**** DATA SHOWN ****
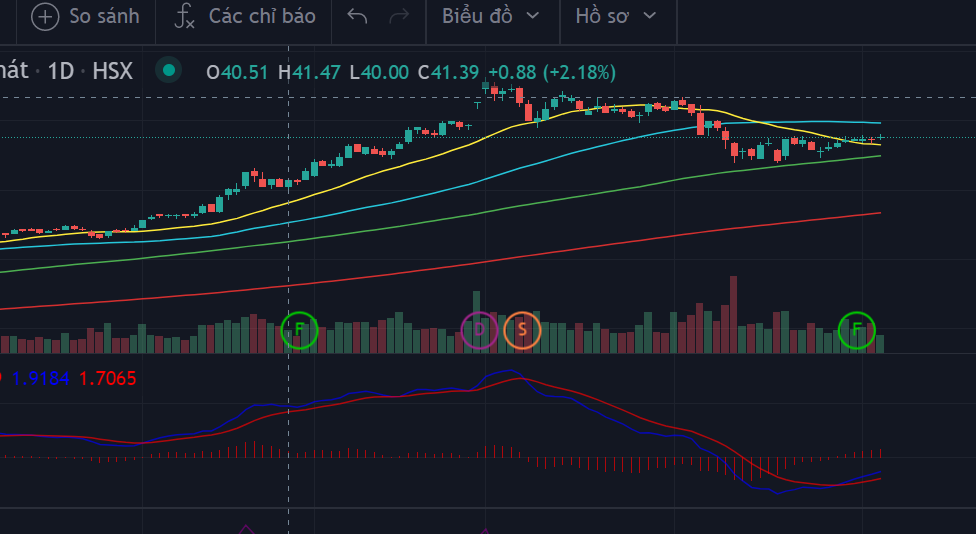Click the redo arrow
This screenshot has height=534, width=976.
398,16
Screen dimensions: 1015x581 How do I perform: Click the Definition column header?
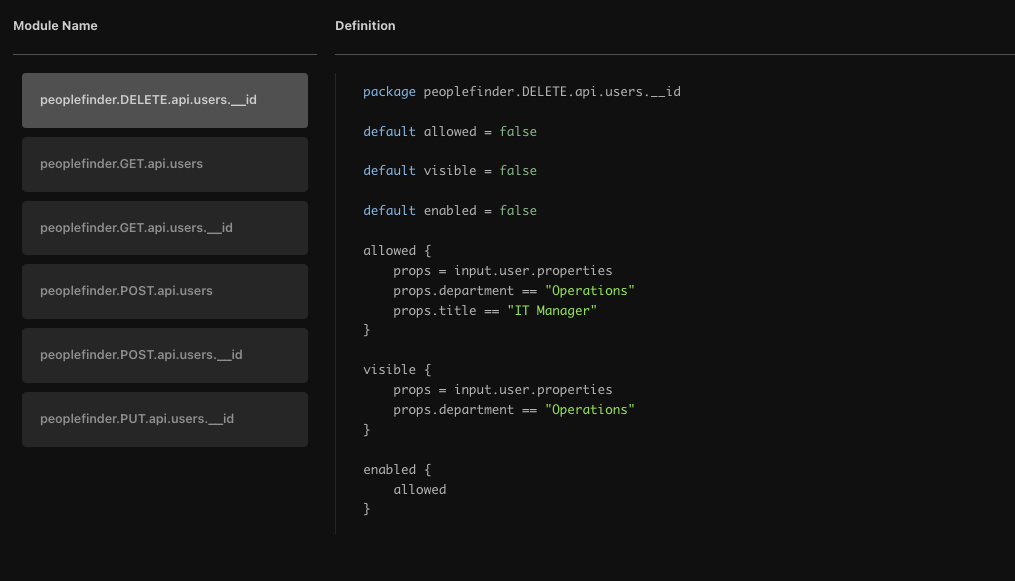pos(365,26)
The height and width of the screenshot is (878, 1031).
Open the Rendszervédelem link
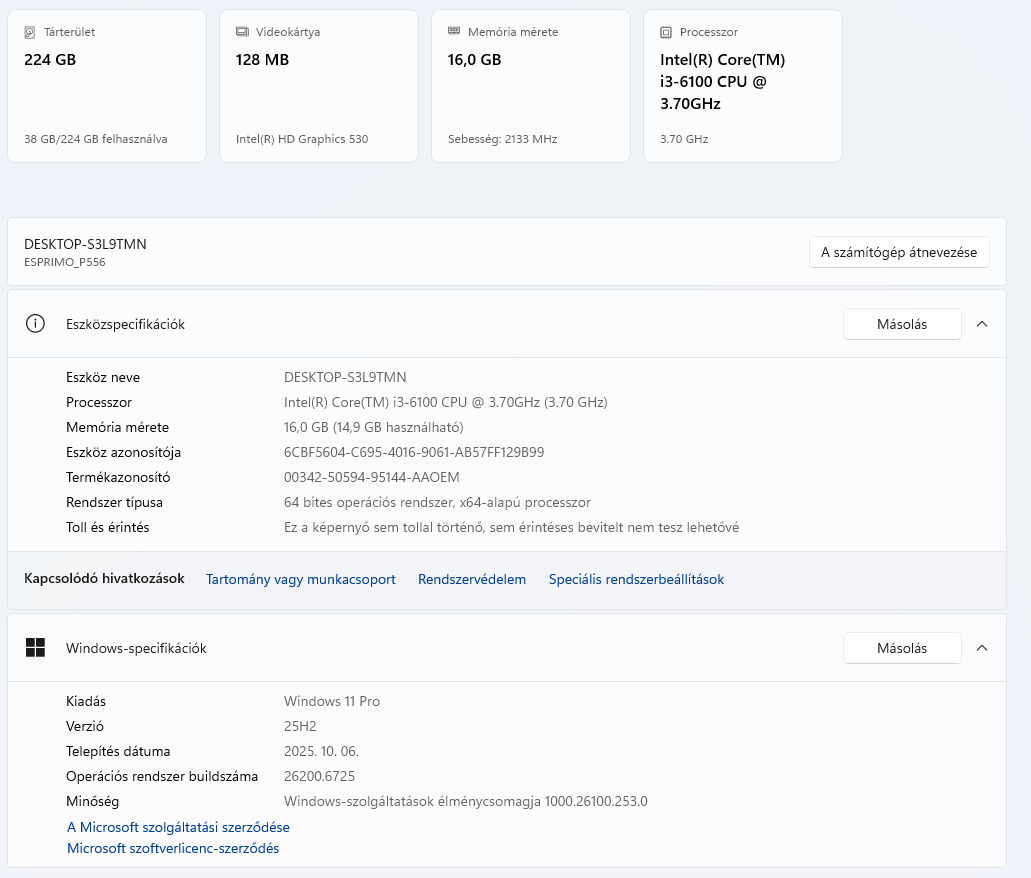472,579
****
**** DATA SHOWN ****
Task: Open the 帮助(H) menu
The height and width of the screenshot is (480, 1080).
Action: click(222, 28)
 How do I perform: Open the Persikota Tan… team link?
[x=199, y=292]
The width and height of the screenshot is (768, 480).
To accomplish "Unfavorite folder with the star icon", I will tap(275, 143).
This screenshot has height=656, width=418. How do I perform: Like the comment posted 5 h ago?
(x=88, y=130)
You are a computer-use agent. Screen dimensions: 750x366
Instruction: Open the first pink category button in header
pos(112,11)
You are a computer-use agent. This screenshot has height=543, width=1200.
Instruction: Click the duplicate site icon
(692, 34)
****
§ **WORK REQUIRED**
Every line above that contains the word "agent" should be reported.

§ **SOLUTION FOR THIS EXERCISE**
You are a computer-use agent. Screen dimensions: 750x366
You are a computer-use agent. This screenshot has height=543, width=1200.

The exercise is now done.